> **Aim of the task**
Render the listing as a numbered list, starting at its first line and ending with the line that contains "click(32, 519)", both included. Skip blank lines and omit the pictures.
┄┄┄┄┄┄┄┄┄┄┄┄┄┄┄┄┄┄┄┄
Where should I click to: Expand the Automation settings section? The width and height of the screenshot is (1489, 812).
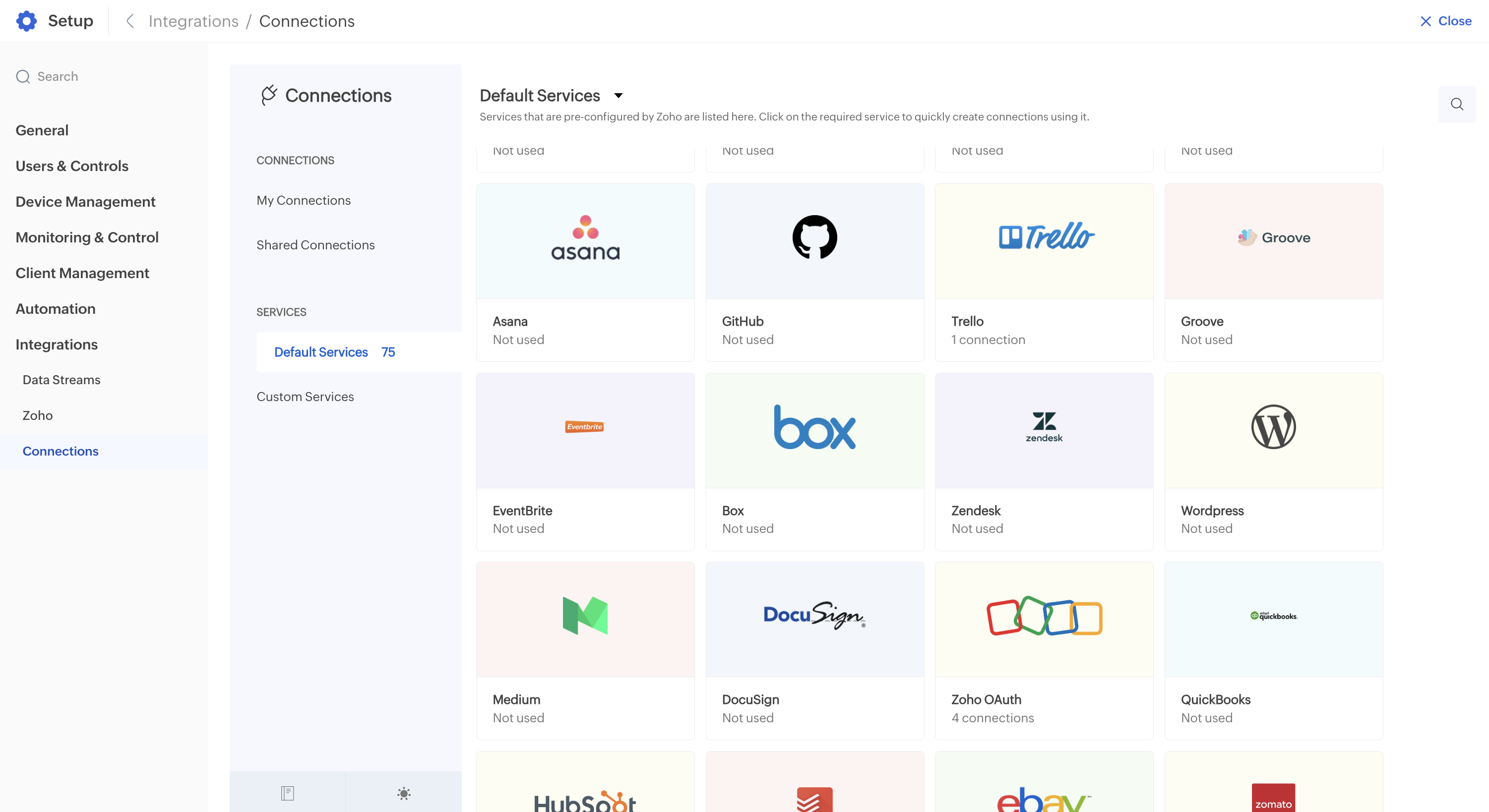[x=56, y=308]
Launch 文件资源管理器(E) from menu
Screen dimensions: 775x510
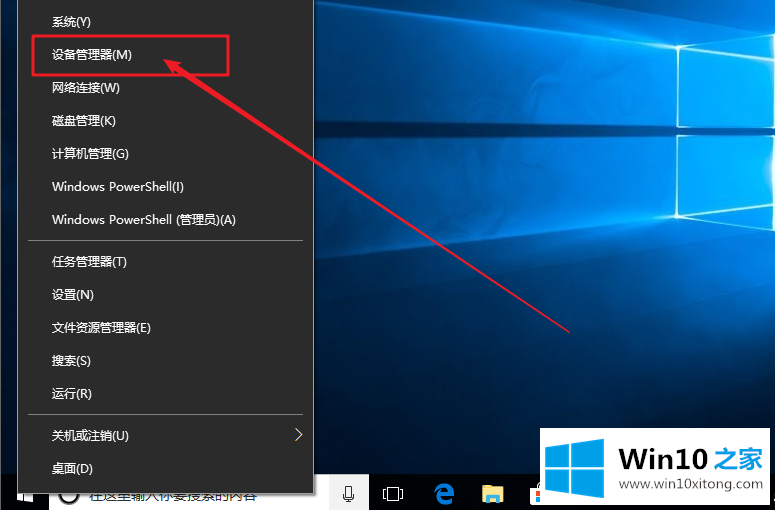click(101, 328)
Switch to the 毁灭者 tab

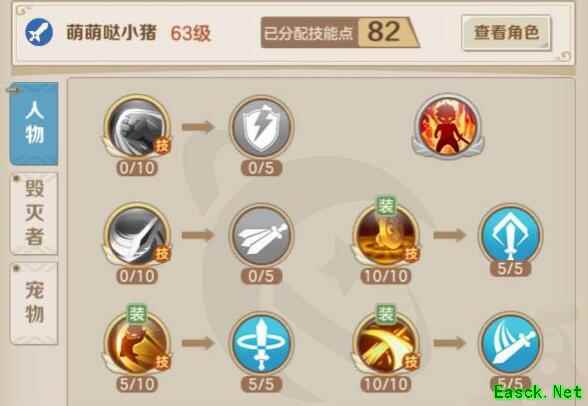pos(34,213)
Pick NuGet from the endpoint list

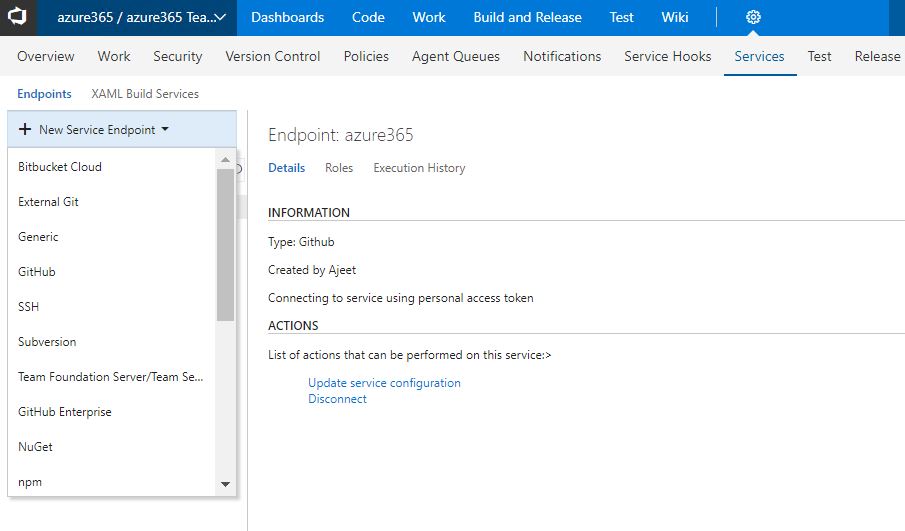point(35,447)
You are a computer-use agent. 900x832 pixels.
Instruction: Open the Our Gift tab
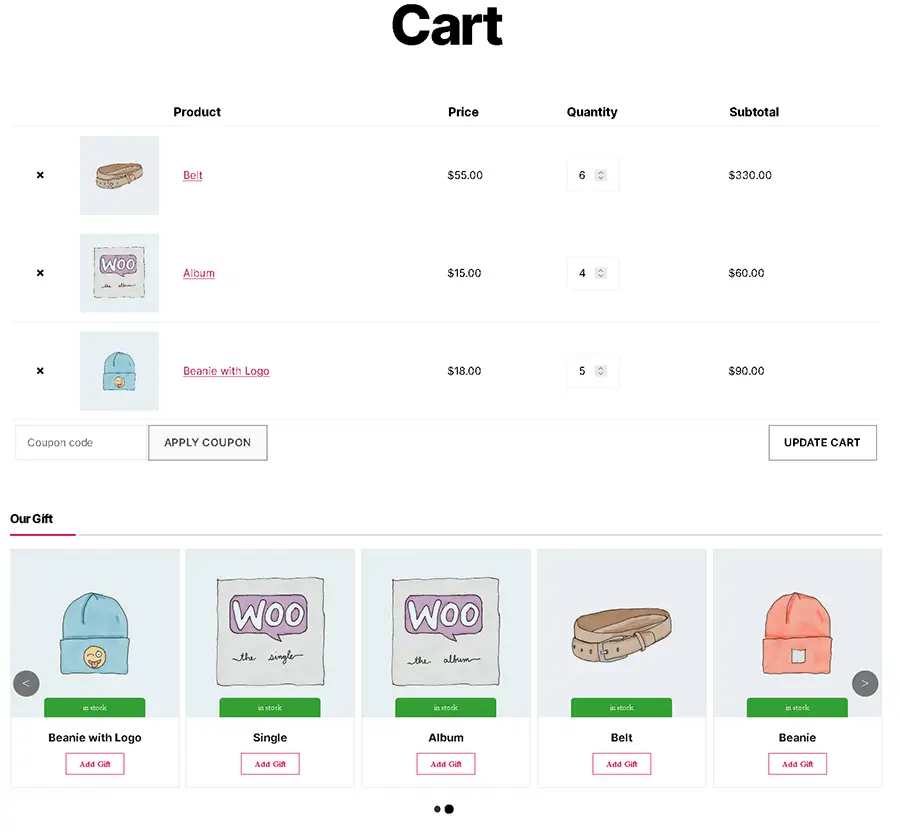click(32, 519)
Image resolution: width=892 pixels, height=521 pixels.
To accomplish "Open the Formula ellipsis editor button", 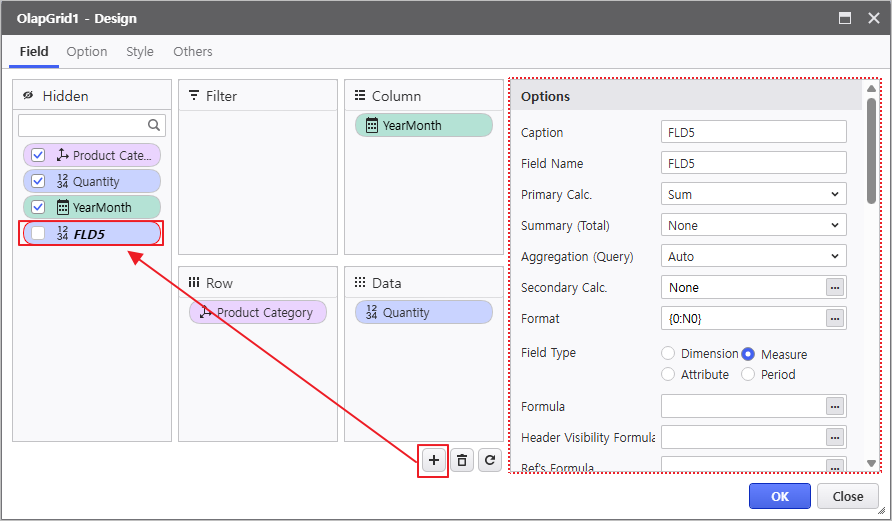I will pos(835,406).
┄┄┄┄┄┄┄┄┄┄┄┄┄┄┄┄┄┄┄┄
> **Written solution**
1. Where should I click to: Expand the Automation settings section? The width and height of the screenshot is (1489, 812).
2. [x=56, y=308]
3. Launch 文件资源管理器(E) from menu
4. Screen dimensions: 775x510
5. click(101, 328)
6. Switch to the 毁灭者 tab
7. pos(34,213)
8. Pick NuGet from the endpoint list
9. point(35,447)
10. You are a computer-use agent. 900x832 pixels.
11. Instruction: Open the Our Gift tab
12. click(32, 519)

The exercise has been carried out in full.